Scientific breakthroughs are generally not the work of a couple of brilliant minds, but rather the result of many years of painstaking research by teams of scientists. This discrepancy between the process of science and the way in which it is remembered, inevitably leads to key figures in the discovery process being forgotten (a fate that could so easily have befallen Rosalind Franklin).
One such forgotten character is Friedrich Miescher, the man who discovered DNA.

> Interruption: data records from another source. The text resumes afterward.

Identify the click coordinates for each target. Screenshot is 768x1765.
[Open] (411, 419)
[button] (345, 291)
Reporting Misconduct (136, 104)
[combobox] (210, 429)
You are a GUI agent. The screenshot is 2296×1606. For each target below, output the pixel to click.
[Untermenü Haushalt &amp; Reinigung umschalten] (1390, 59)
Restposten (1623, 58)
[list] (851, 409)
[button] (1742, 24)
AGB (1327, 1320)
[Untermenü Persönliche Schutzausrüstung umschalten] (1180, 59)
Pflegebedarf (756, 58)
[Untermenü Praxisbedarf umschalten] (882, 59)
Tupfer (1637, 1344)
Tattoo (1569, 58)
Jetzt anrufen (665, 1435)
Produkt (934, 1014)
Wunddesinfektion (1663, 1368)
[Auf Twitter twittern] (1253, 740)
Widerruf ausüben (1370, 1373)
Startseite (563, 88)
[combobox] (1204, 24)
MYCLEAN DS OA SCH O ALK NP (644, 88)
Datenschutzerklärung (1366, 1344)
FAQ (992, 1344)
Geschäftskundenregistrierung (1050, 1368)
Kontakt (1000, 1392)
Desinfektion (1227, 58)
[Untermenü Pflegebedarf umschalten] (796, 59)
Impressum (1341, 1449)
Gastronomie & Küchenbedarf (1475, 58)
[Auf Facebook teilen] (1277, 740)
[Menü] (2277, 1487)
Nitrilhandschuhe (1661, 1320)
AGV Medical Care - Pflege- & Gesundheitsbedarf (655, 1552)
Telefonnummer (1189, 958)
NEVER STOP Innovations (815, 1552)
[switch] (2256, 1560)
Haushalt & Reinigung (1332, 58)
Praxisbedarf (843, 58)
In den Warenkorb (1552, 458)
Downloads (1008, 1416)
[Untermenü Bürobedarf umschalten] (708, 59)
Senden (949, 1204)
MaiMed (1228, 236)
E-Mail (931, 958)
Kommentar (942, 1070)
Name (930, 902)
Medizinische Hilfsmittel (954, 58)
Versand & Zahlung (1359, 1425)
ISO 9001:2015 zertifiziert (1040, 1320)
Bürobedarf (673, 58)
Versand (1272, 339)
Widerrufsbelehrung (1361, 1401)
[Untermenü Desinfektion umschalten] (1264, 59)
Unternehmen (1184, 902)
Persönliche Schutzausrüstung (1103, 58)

A university class in Mainz, Germany, recently posed the question; how did such a crucial figure to the history of genetics, fall out of the public discourse surrounding the subject? Out of this discussion grew a fascinating essay that was recently published in BioEssays.
There was a scientific biography published (in German) in the late 19th century, that painted a picture of Miescher as an introverted man who was not particularly interested in seeking attention. Crick and Watson suffered from no such apprehensions. On making their own discovery, they immediately went to the pub and declared to all present that they had discovered “the secret to life”.
Miecher’s revolutionary paper is entitled, a little anticlimactically, On the Chemical Composition of Pus Cells. Had a casual reader made it to the end of page one, there would still have been no hint of what lay within. The key discovery in the manuscript was presented after 20 pages of dense text, simply describing experimental protocol, rather than focusing on the main message.
While Miescher’s communication skills undoubtedly played a role in his disappearance from the story of DNA, the authors of the essay argue that timing also played a part. Miescher’s discovery naturally predated our understanding of the role DNA plays in the cell, whereas Crick and Watson were answering a question that was very much in the foreground of the public imagination at the time.
When Crick and Watson, with the help of Franklin, presented the double helix, it was known that DNA encoded genetic information, but the encryption mechanism remained a mystery. The essay argues that cracking this encryption soon after the end of World War II, played into a cultural zeitgeist around code-breaking that was particularly strong in this era. This accident of timing gave the story cultural resonance beyond that of the average scientific breakthrough, and helped the two men lodge themselves firmly in the collective consciousness.
Friedrich Miescher. There are a myriad of reasons that this name languishes in obscurity. In his story, there are important lessons for the scientific community. Even a breakthrough as crucial to modern biology as the discovery of DNA, is not guaranteed to receive the attention that it merits. A thoughtful communication strategy is crucial to ensuring that good work has the requisite impact.